On a quiet block of West Jefferson Boulevard lined with bridal boutiques, Quinceañera shops, thrift stores, and beauty parlors, a strange-looking bodega opened up last month. Four chip racks are scattered across a barren wall and half-stocked with oversized bags of Fritos and pork rinds. There are two sheer shopping bags, seemingly forgotten by their owners, destined to hang on the wall forever. There’s also a casual baby shower unfolding.
This is the world of Bronx-based artist Lucia Hierro, whose exhibition Objetos Específicos has made a mercado of the intimate Oak Cliff gallery Sean Horton Presents for the past month.

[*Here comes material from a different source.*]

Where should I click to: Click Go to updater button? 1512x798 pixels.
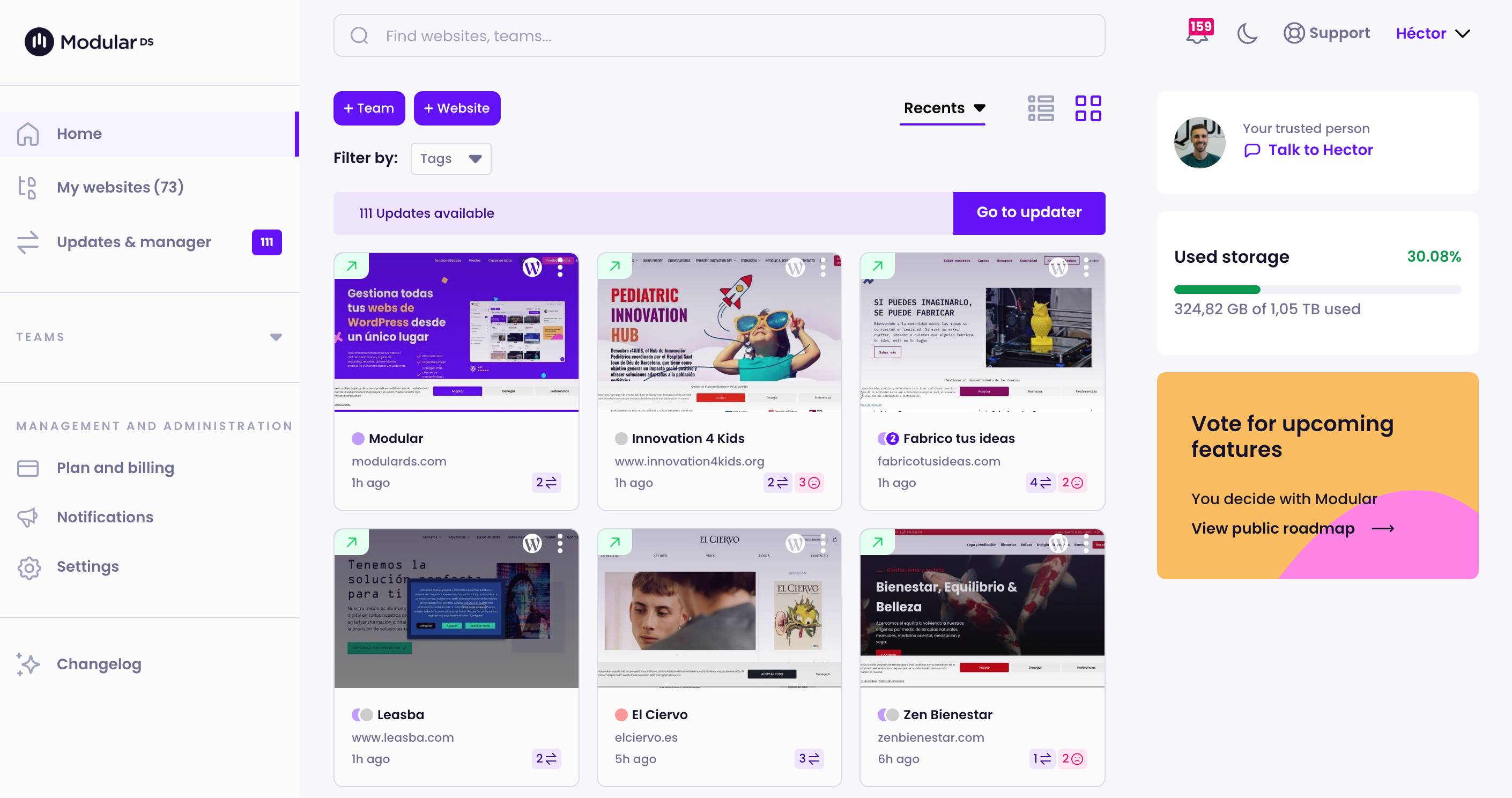pos(1029,212)
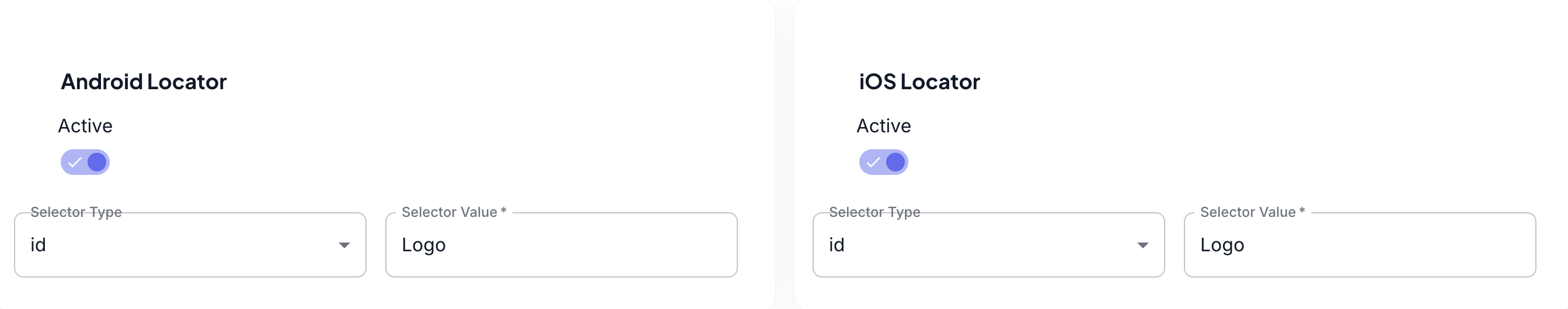Click the round knob of iOS Active switch

[x=895, y=163]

The snacks on display are soft sculptures a la Claes Oldenburg—lumpy pillows mimicking the crumple of chips in aluminum, a two-dimensional tin of Carnation condensed milk. The artwork is a commentary on identity, culture, and the economic structures looming over it all.
The objects are a nod to Hierro’s Dominican roots and New York upbringing, but they’ve found themselves perfectly at home in Texas. Horton opened the gallery with the intention to bring in art that’s both internationally and locally minded, something he feels he’s achieved with the first two exhibitions, which were curated by New York-based Joseph R. Wolin.

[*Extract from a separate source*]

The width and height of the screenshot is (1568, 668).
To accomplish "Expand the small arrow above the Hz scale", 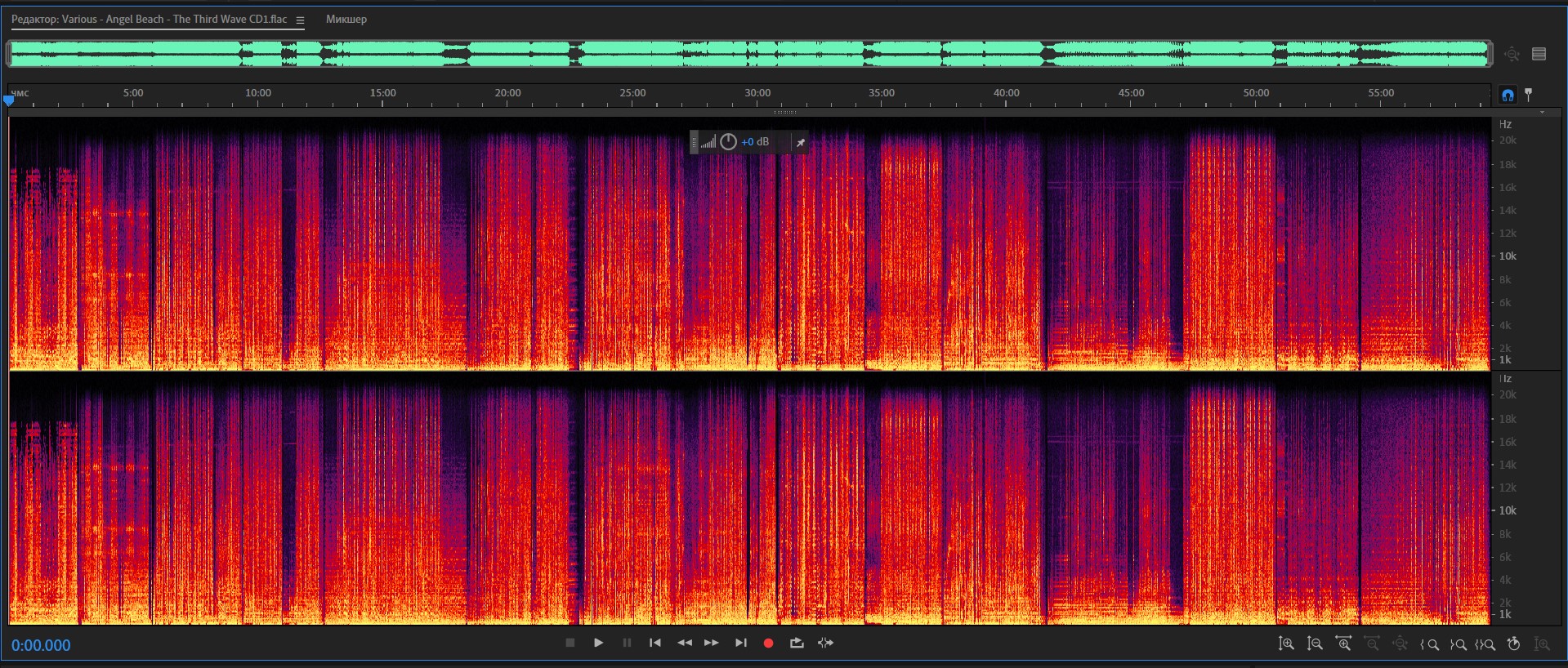I will [1542, 113].
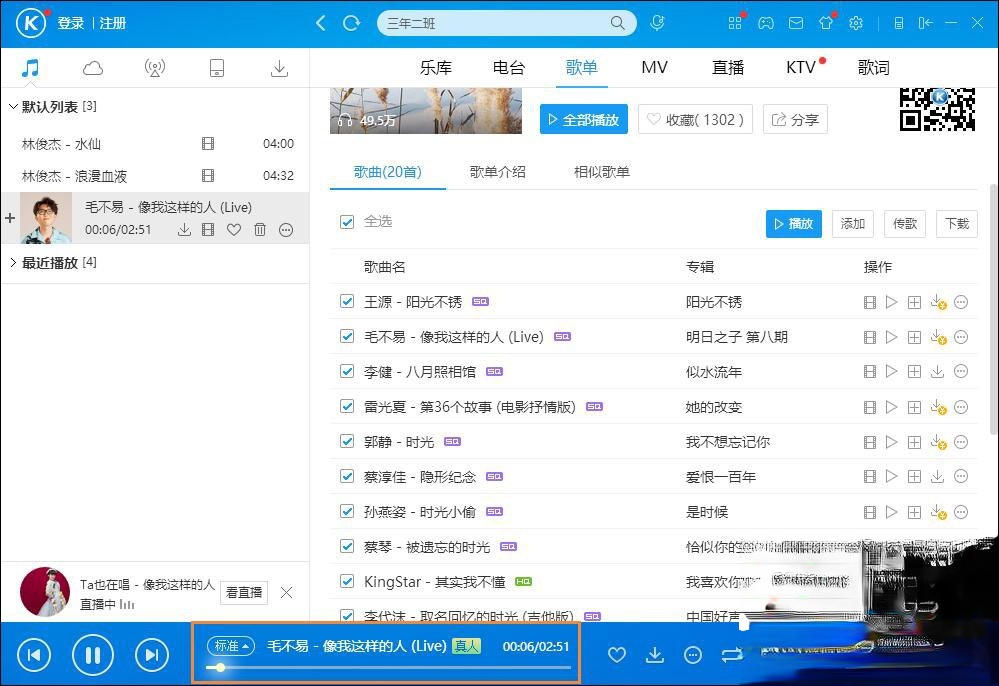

“Both of the shows, Leo Gabin and the Lucia Hierro show, I feel like had a relationship both to Oak Cliff and other parts of the world. For example, Leo Gabin’s work, they’re fascinated with American Culture, specifically Miami, even though they’re Belgians,” says Horton. “So, Lucia is living in the Bronx and she’s making these pop art references to her local bodega or mercado, but yet I also felt they had this relevance to Jefferson Boulevard.”
It’s a fitting place to contemplate ideas of privilege and exclusion, in the heart of one of Dallas’ most culturally vibrant neighborhoods, just blocks away from Bishop Arts, where gentrification and development has rewritten its story with posh restaurants and trendy gift shops.
The baby shower at Sean Horton is portrayed through huge vinyl decals on another wall, flat images of a diaper cake, balloons, Coca-Cola, and wicker chairs. This piece is called “Anchoring,” a play on the derogatory term “anchor baby,” referring to children born to illegal immigrant parents in the United States. The two grocery bags hanging on the wall are also for the baby shower–filled with ingredients to make party food, crepe paper streamers, and plastic cups.
Even out of context, the bags are a vague portrait of their owners, a fleeting glimpse into private life. At the same time, there’s something very universal about it.
“She’s really synthesizing Warhol and Oldenburg, and then–bodegas,” says Horton. “To me, that was interesting, and I didn’t see anyone else doing that.”